学テ成績を校長人事評価に反映する方針案:大阪市総合教育会議

 大阪市教育委員会は1月29日の総合教育会議で、学力テストの成績を小中学校校長の人事評価に反映する方針案を出した。

 2019年度に試行を実施し、2020年度以降本格導入したいとしている。

 対象となるテストは、小学校3~6年生で実施している大阪市の「学力経年調査」と、中学生チャレンジテスト(大阪府実施)。学校別の成績について、学校目標に対する到達度を基準にして判定し、人事評価の20%に反映させるとしている。

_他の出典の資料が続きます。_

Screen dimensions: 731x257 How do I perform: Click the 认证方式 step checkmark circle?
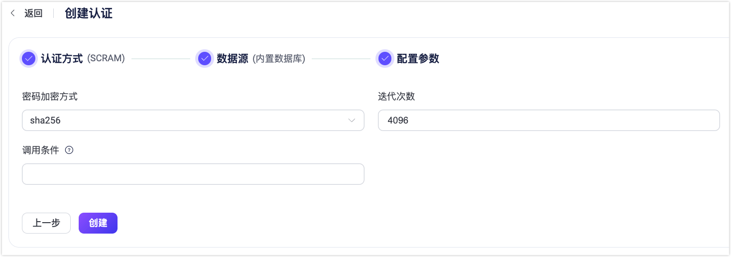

テスト結果が、賞与の半分程度を占める勤勉手当の額を左右することになる。

 2019年度は人事評価のみとし、2020年度以降は賞与にも反映する。

 また学力テストの成績が向上した学校に対しては、特別の予算を配分し、学校間の競争を促す仕組みも設けるとしている。

全くの愚策

 こんなものは、全くの愚策である。

 この問題については、吉村洋文大阪市長が2018年8月に「学力テストの成績を教職員評価に使いたい」とする原案をぶち上げ、2018年9月の市総合教育会議で大森不二雄・大阪市教委顧問(元・大阪市教育委員会委員長)が「点数そのものよりも伸び具合を見るべき」とする修正案を出した経緯がある。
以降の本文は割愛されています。